La Crítica. El hilo de voz de Carmen Linares, gran dama del cante jondo, teje la lírica de Miguel Hernández en un recital sobrio y exquisito en el que sugiere un estimulante recorrido por campos de olivares, por la albariza de las viñas, por trigales y prados verdes.
Cuando emerge Carmen Linares, a pasos cortos y personificando la elegancia, el escenario brilla y la bodega de Los Apóstoles ya tiene otro color, otro clima, otra atmósfera. Cuando abre su boca frente al micro, ya el rayo no cesa. Empieza entonces un recorrido desde el alma a través de esa garganta de eco quebradizo, que suena a rama seca y a verdad. Comienza entonces esta dama del cante jondo una lucha contra el cante de la que siempre, y sorprendentemente, lograr salir airosa. Al filo de lo imposible, su hilo de voz de artista enorme parte directamente de su alma y de aquella celda 23 donde el poeta represaliado pareciera que hubiese edificado sonetos para que ella les pusiera garganta y música.

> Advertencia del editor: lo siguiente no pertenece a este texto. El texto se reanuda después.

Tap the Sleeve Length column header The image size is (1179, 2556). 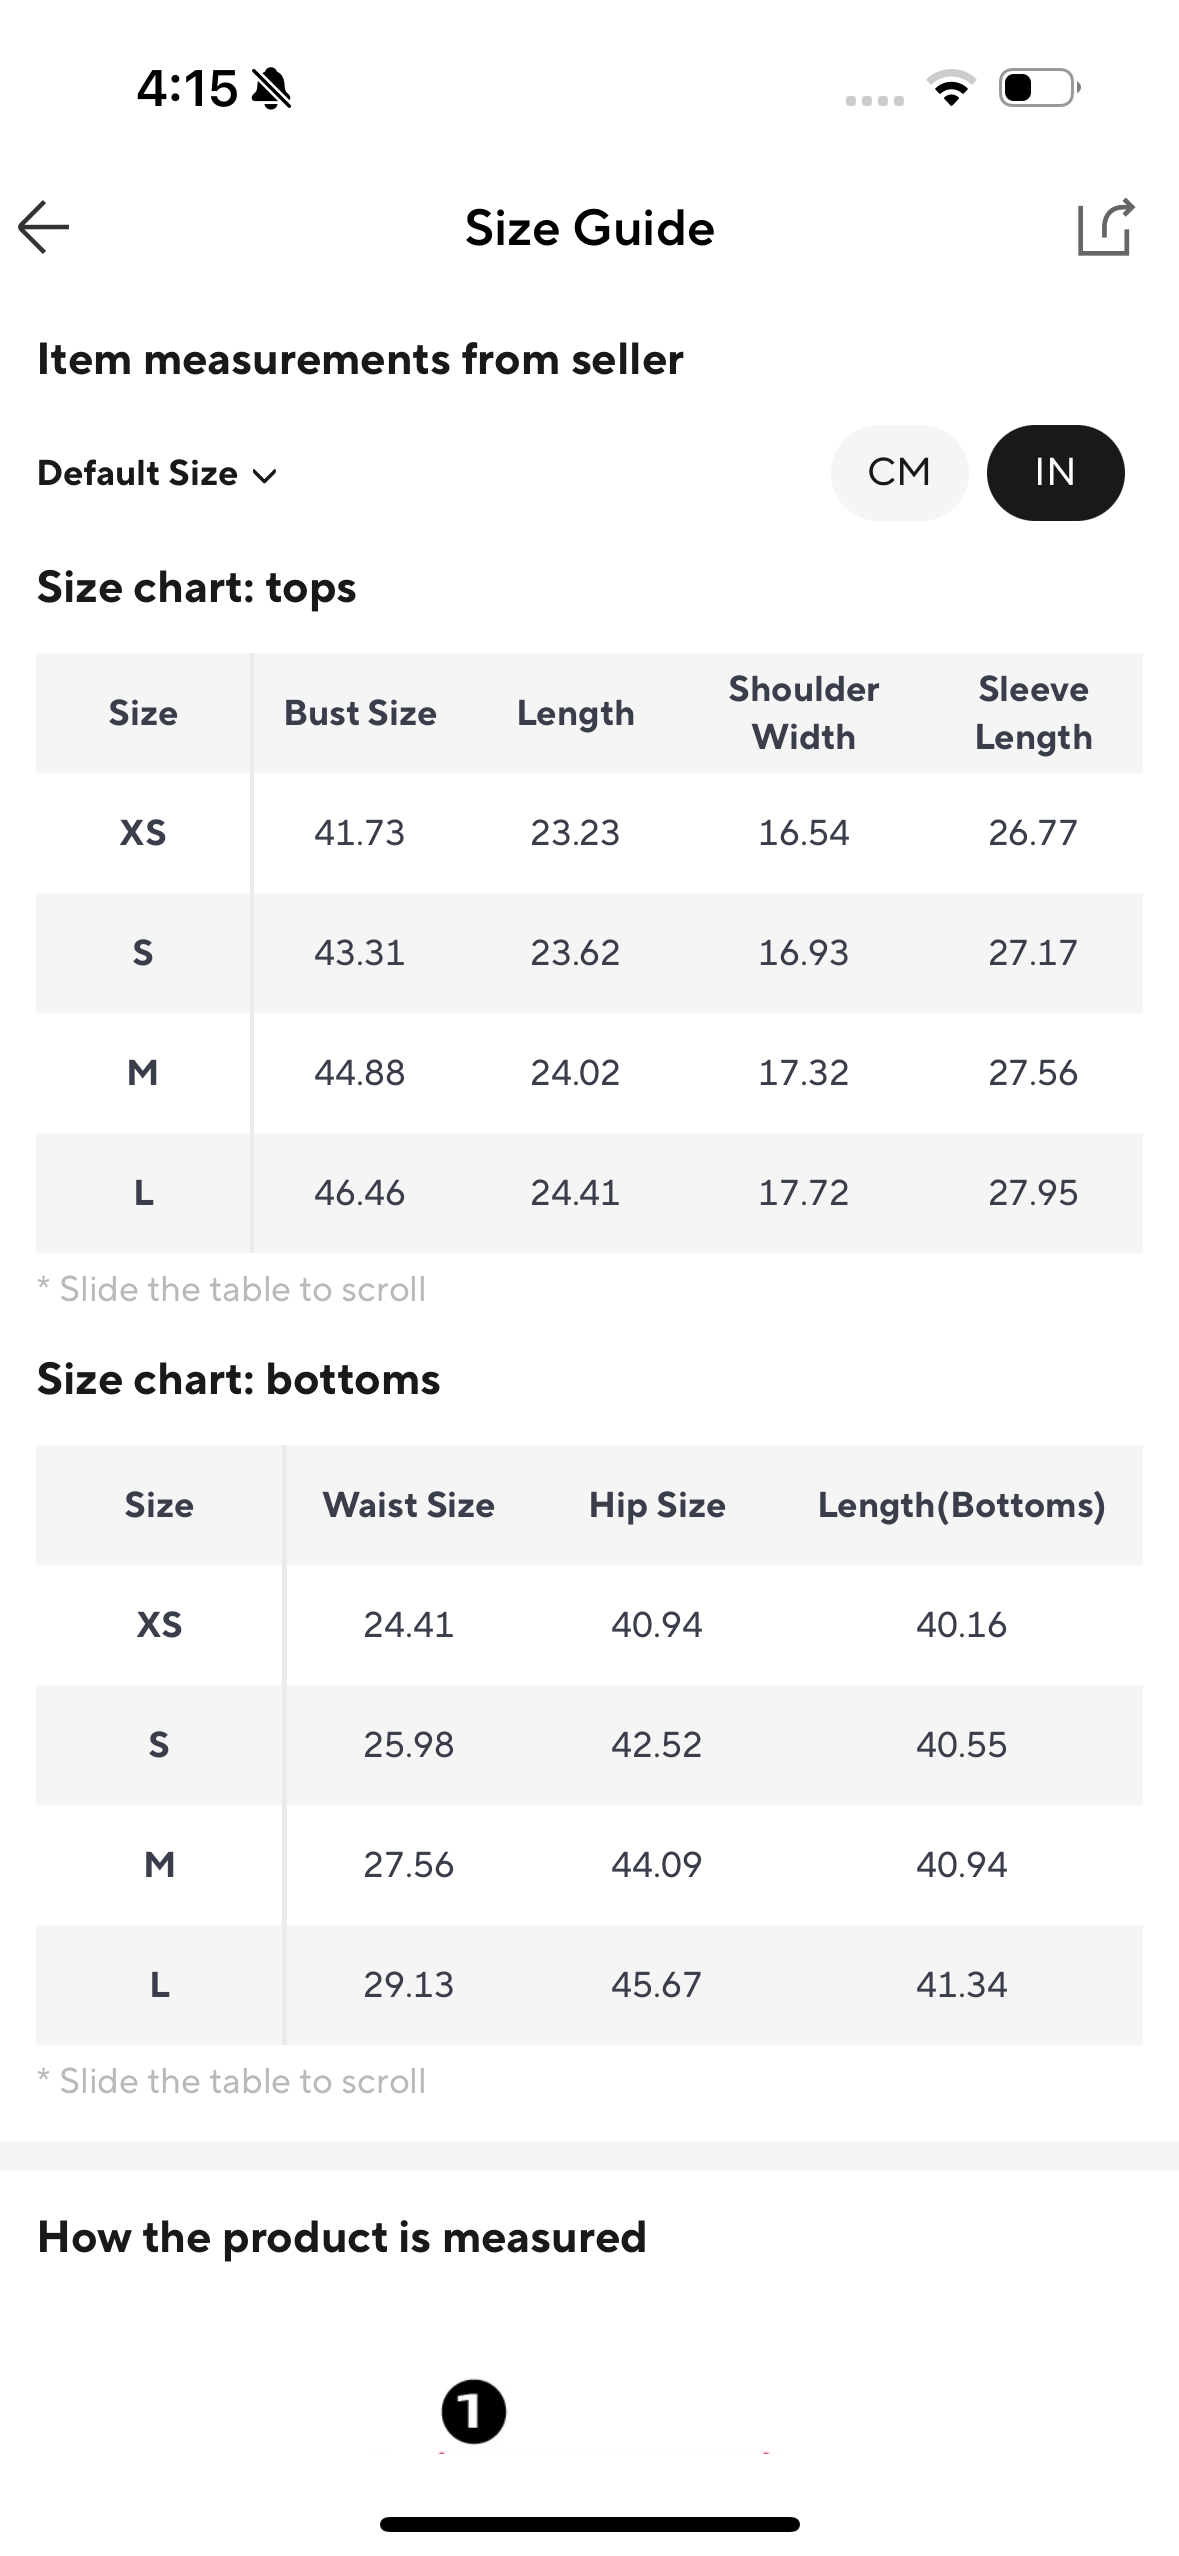click(1033, 713)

Entonces sugiere un estimulante recorrido, como si mirásemos los paisajes por la ventana del tren, por campos de olivares (Andaluces de Jaén), por la albariza de las viñas (Canción de los vendimiadores), por trigales y prados verdes (Silbo del dale), por las arenas del desierto (Casida del sediento) o por unos cielos (Compañero) donde aquella elegía ahora no es tanto para Ramón Sijé como para Enrique Morente, su llorado compañero del alma. Un gelido manotazo por aires de Levante que nos punza y multiplica la dimensión poética de un recital sobrio y exquisito.
Para lograr ese armónico y heteorogéneo balanceo musical, que a veces es nana y otras grito desgarrado, que a veces suena a bulería y otras a latin-jazz, que empieza con el canto a la libertad del de Orihuela (Para la libertad) y concluye (ya en el bis) recurriendo a Lorca y su Anda jaleo, también son indiscutibles las aportaciones musicales del piano de Pablo Suárez, el contrabajo de Josemi Garzón y la percusión de Karo Sampela. Todos arropando con enorme acierto y precisión a una Carmen Linares plena de ternura y sensibilidad. Llenando de sentido y luz —esa luz propia que ella tiene— eso que llaman cante grande. Tanta fuerza y tanta verdad con tan solo un hilo de voz. Esa voz que, como pedía el poeta, nos hace subir a los montes y bajar a la tierra hasta que truena. Ahora y desde siempre.